Сияние бриллианта плясало у меня перед глазами. Мне показалось, что голова моя сейчас лопнет — просто от невозможности осознать такую красоту, словно этот камень не был создан для смертных людей.

Жадность прорвалась на поверхность, затопив мой разум, сердце и душу, пока во мне ничего не осталось, кроме сияния алмаза. Мир медленно приподнялся и опустился, и я запоздало понял, что всего лишь кивнул. Я пришел в себя, только когда увидел, как улыбается Шейри.

— Нет! — резко ответил я, стряхивая чары алмаза, словно остатки туманного сна. Шейри поникла, но она не успела и слова молвить, как я начал толкать ее к двери. — Отстань! Убирайся! Вот так все и начинается! Так оно всегда начинается! То и дело жадность или стремление разбогатеть толкают меня на путь саморазрушения. Рано или поздно удача отвернется от меня, так уж лучше пусть это будет попозже, благодарю вас! Если в горах так много камней, отдай этот Беликозу и иди возьми себе еще! Иди давай! Убирайся сию же ми…

Она сделала два быстрых шага вперед, толкнула меня, и я бы упал, если бы не схватился за край стола.

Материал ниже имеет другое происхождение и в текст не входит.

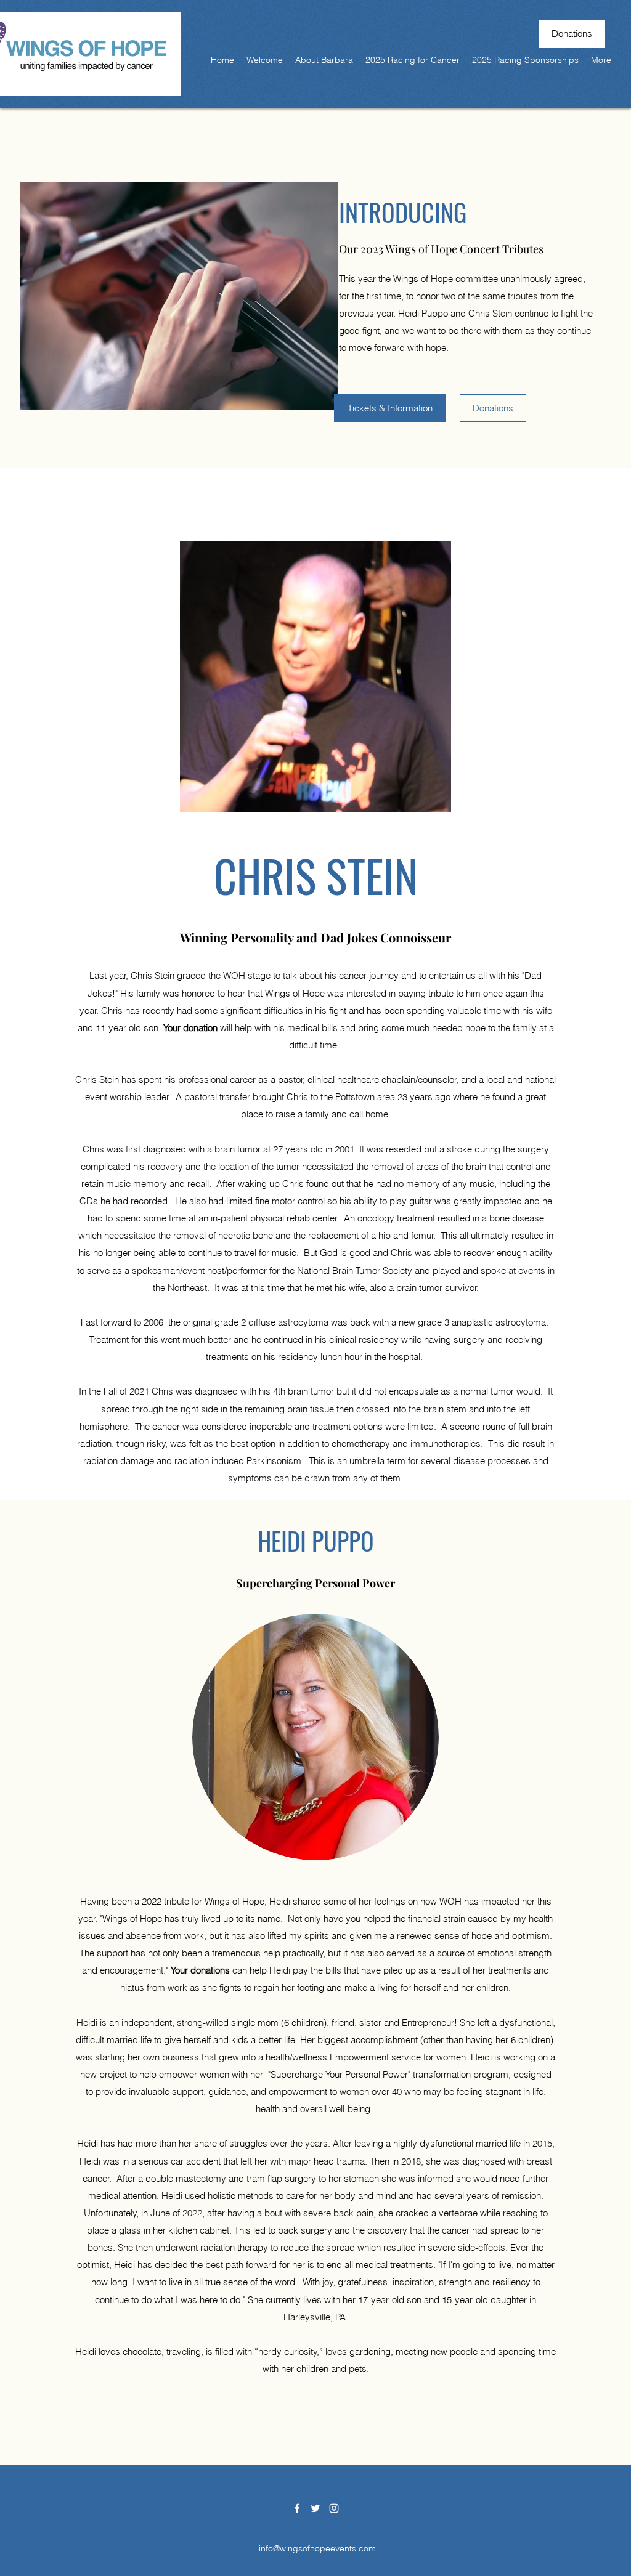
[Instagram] (334, 2508)
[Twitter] (315, 2508)
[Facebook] (297, 2508)
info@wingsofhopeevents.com (317, 2548)
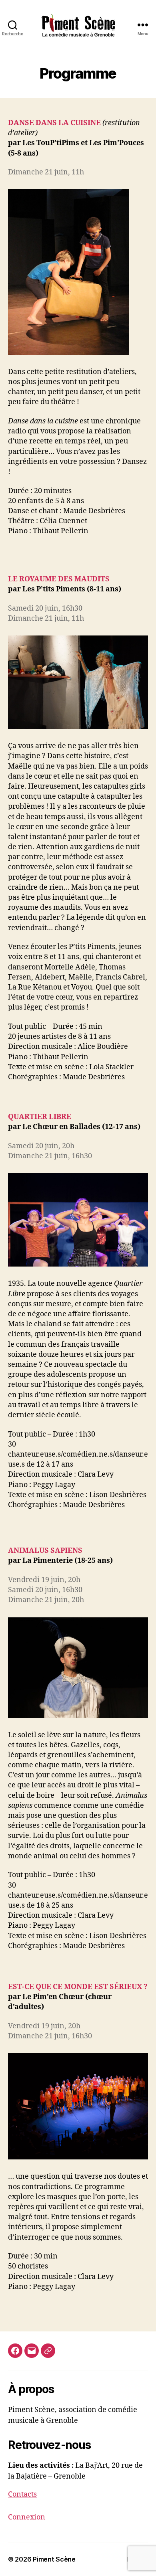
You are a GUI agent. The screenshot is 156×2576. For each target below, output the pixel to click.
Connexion (26, 2517)
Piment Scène (54, 2559)
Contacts (22, 2494)
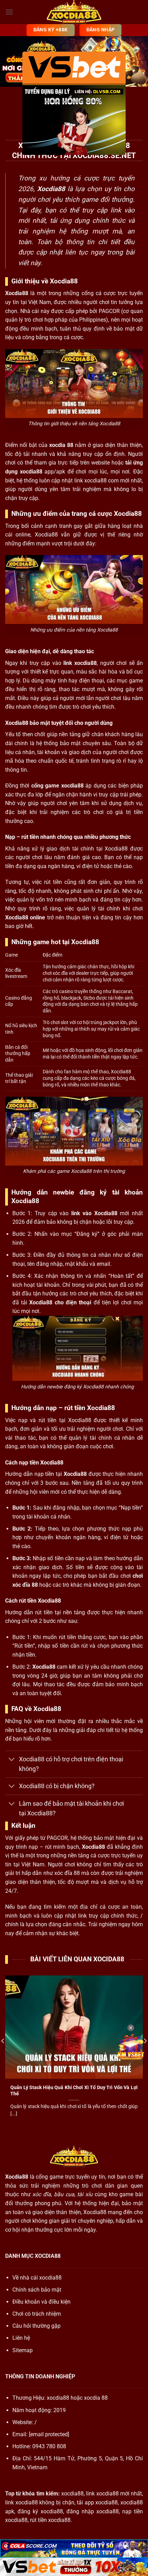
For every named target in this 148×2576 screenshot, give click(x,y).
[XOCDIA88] (74, 12)
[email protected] (49, 2434)
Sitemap (22, 2350)
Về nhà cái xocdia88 (37, 2277)
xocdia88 (58, 2398)
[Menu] (9, 11)
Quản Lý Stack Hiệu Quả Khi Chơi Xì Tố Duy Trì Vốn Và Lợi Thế (74, 2090)
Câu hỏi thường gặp (36, 2326)
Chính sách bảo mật (36, 2289)
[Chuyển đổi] (12, 1760)
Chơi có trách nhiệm (36, 2314)
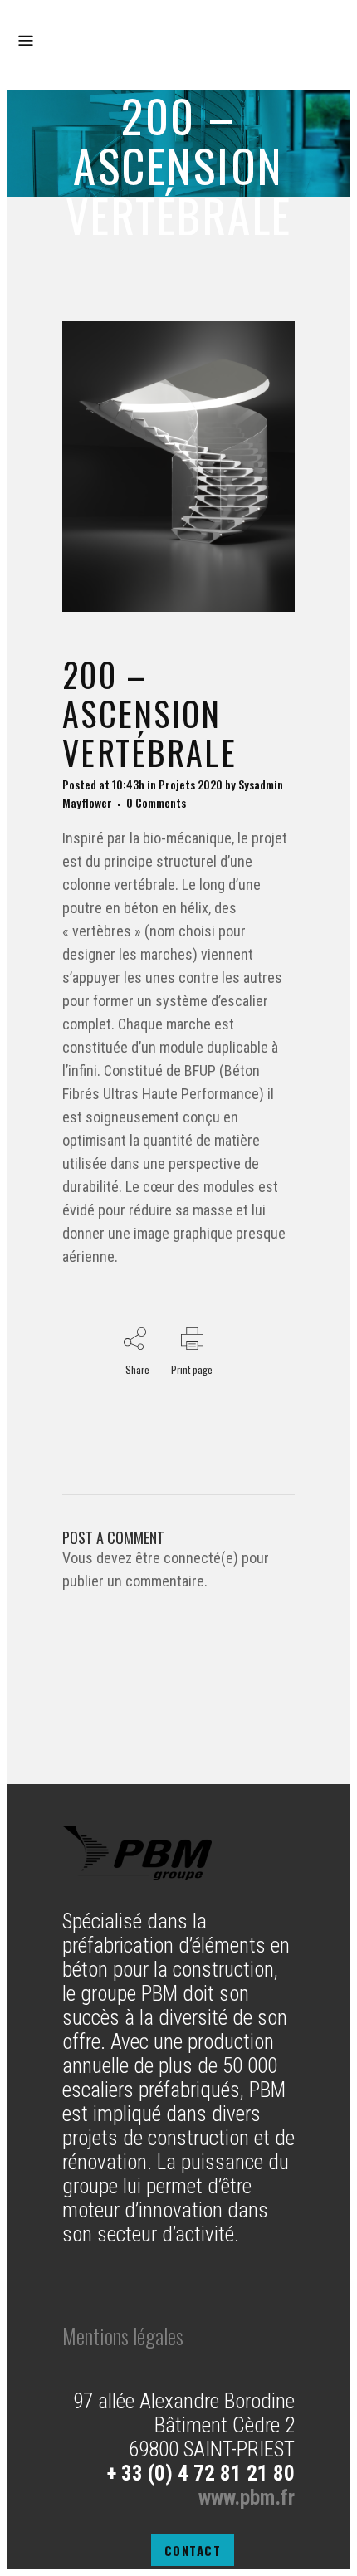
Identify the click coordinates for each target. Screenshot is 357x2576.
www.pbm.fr (246, 2498)
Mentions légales (122, 2335)
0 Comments (156, 802)
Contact (193, 2550)
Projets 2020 (191, 784)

Она резко повернулась, и вот все притворство и ласковость исчезли. Голосом твердым, как бриллиант, лежавший у нее в ладони, Шейри сказала:

— Если выдашь меня, я скажу им, что ты со мной заодно. Что это ты все придумал!

— Они тебе не поверят!

Она яростно замотала головой.

— Еще как поверят. Я могу кого хочешь убедить. Невпопад, ты же помнишь — однажды моя ложь спасла тебе жизнь. Теперь она ее погубит, и, в общем, мы будем квиты.

Я не мог найти слов, а со мной такое редко бывает. Никогда еще мне так не хотелось снести женщине голову с плеч. Самый ужас состоял в том, что она была права. Она вполне могла убедить своих преследователей, будто я заодно с ней. Был, конечно, шанс, что она этого не сделает. Они могут просто схватить ее, поблагодарить меня за услугу, утащить ее куда-нибудь и сделать с ней то, что собирались, что бы это ни было. Но, оценивая риск, я понял — принять его я не могу.

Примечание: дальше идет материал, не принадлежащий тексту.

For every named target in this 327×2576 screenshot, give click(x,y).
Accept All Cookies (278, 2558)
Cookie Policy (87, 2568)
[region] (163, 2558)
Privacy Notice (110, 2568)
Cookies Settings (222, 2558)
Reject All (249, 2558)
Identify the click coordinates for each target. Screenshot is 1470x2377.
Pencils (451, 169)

Провидец кашлянул. Он вел себя на редкость деликатно для умирающего человека и не отвлекал нас от грядущих и неминуемых неприятностей.

Дрожа от сдерживаемого гнева, я выпалил:

— Туда! — и указал Шейри на стойку. — За стойкой люк, который ведет в подвал! Быстрее! Спрячься там. Я… я что-нибудь придумаю, — добавил я ворчливо.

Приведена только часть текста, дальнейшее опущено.